Но была ли тогда реальная возможность у минского студента «раскопать» подлинного Дорошевича? Спустя десятилетия думается, что решительные повороты моей биографии были не случайны. С четвертого курса университета меня в 1964 году берут в армию и после года службы под Красноярском переводят в Москву, где начальству понадобились мои журналистские способности. Режим у меня, если иметь в виду положение солдата срочной службы, был достаточно вольный. К тому же дано разрешение — большая редкость для армейских порядков тех времен! — продолжить учебу заочно. Конечно же, я избрал темой дипломной работы творчество Власа Дорошевича. И начался истинный гон по Москве. Ленинская и Историческая библиотеки, архивы… Из Отдела рукописей Ленинки я летел в Центральный Государственный архив литературы и искусства на Ленинградском проспекте, оттуда в газетный зал Исторической библиотеки в Старосадском переулке…
Завязывались интереснейшие знакомства. Я стал частым гостем в квартире Гиляровского в Столешниковом переулке, где вел долгие беседы с зятем знаменитого московского репортера и друга Власа Дорошевича, искусствоведом Виктором Михайловичем Лобановым. Навещал на Тверской (тогда улица Горького) находившегося в более чем почтенном возрасте автора книг о Пушкине и декабристах, а до революции сотрудника газеты «Речь» Арнольда Ильича Гессена. На той же Тверской, в квартире И. Д. Сытина, его дочь и сын, Анна Ивановна и Дмитрий Иванович, хранители архивного наследия отца, позволили скопировать первый договор, заключенный между издателем и фельетонистом в 1901 году. В Отделе рукописей Ленинской библиотеки мне давал ценные библиографические советы образованнейший и деликатнейший человек, знаток творчества Короленко Александр Вениаминович Храбровицкий. И — величайшая удача! — я еще застал в живых знавшего Дорошевича и работавшего с ним в одной газете Корнея Ивановича Чуковского>[4].
В 1965 году журнал «Москва» опубликовал очерк о Дорошевиче Владимира Покровского>[5], из которого явствовало, что автор не только был лично знаком со знаменитым журналистом, но и располагал материалами из его личного архива, который, как я успел к тому времени убедиться, не сохранился в должной полноте. В редакции «Москвы» мне дали адрес, и я поспешил на Плющиху, где обнаружил старинную, весьма обветшавшую одноэтажную постройку, что-то вроде особняка, в темном коридоре которого двери вели в несколько квартир.
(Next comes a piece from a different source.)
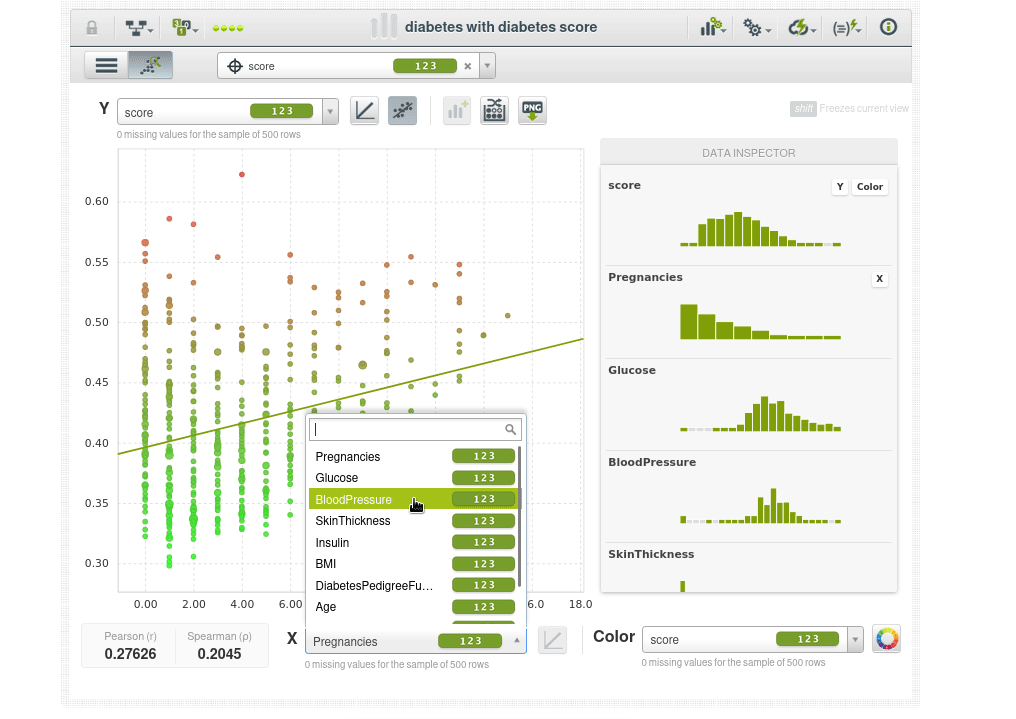Open the cloud refresh actions menu

802,28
Человек, открывший мне, показался глубоким стариком, хотя Владимиру Константиновичу Покровскому было 64 года (он родился в 1901 г.). Наверное, этому впечатлению способствовала не только сорокалетняя разница в возрасте, но прежде всего характерные черты его облика, которые мне хочется обозначить как аристократическое вырождение. Высокий, худой, какой-то нескладный, с выпяченной нижней челюстью на морщинистом лице, что придавало ему надменное выражение, неряшливо одетый.
В коммунальной квартире его семья занимала одну комнату, замусоренную, грязноватую, давно не ремонтированную. Бедность глядела из всех углов…
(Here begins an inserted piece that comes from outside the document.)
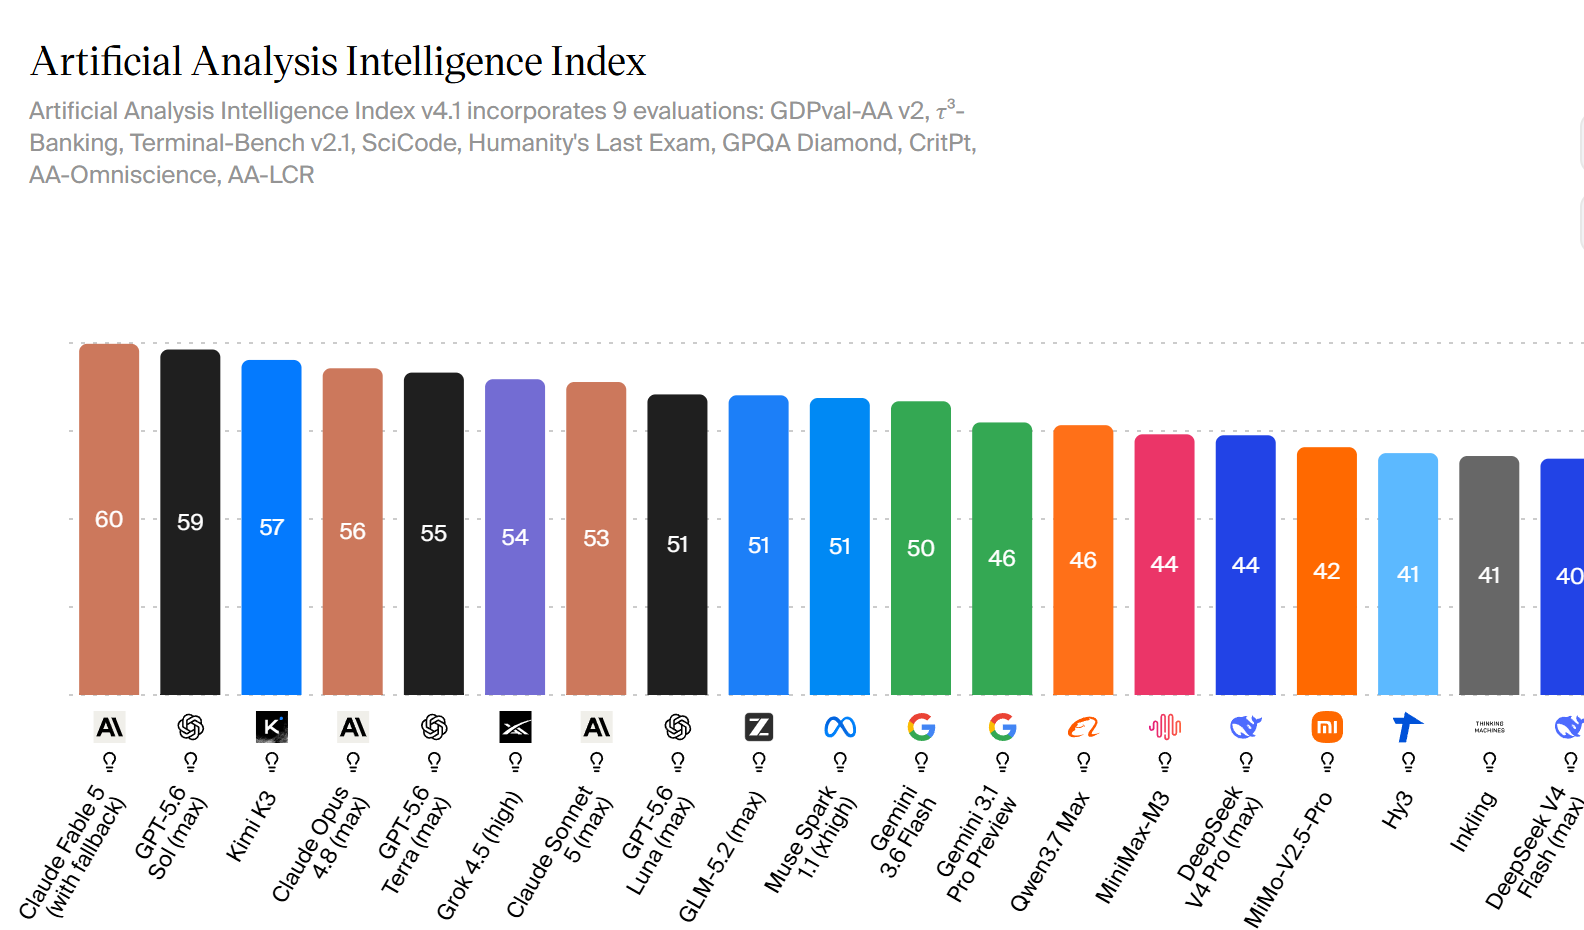Click the MiniMax waveform logo
1584x930 pixels.
(1165, 727)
Я побывал у Покровского еще три или четыре раза, потом мы иногда виделись в Ленинской библиотеке. Из этих встреч и разговоров вот что выяснилось о моем новом знакомом. Владимир Константинович был сыном известного астронома, кажется, уроженца Перми, учился в гимназии, но как будто курса не кончил. О своей жизни в революцию, в гражданскую войну и последующие десятилетия он рассказывал как-то неохотно и туманно. Упор делался постоянно на одно слово — лектор. Получалось, что чуть ли не с юности Владимир Константинович был прирожденным лектором, просветителем. Вместе с тем он не без удовольствия подчеркивал, что ни дня не работал на советскую власть, то есть не служил в штатах каких-либо организаций, и вот теперь из-за этого имеет мизерную пенсию по старости.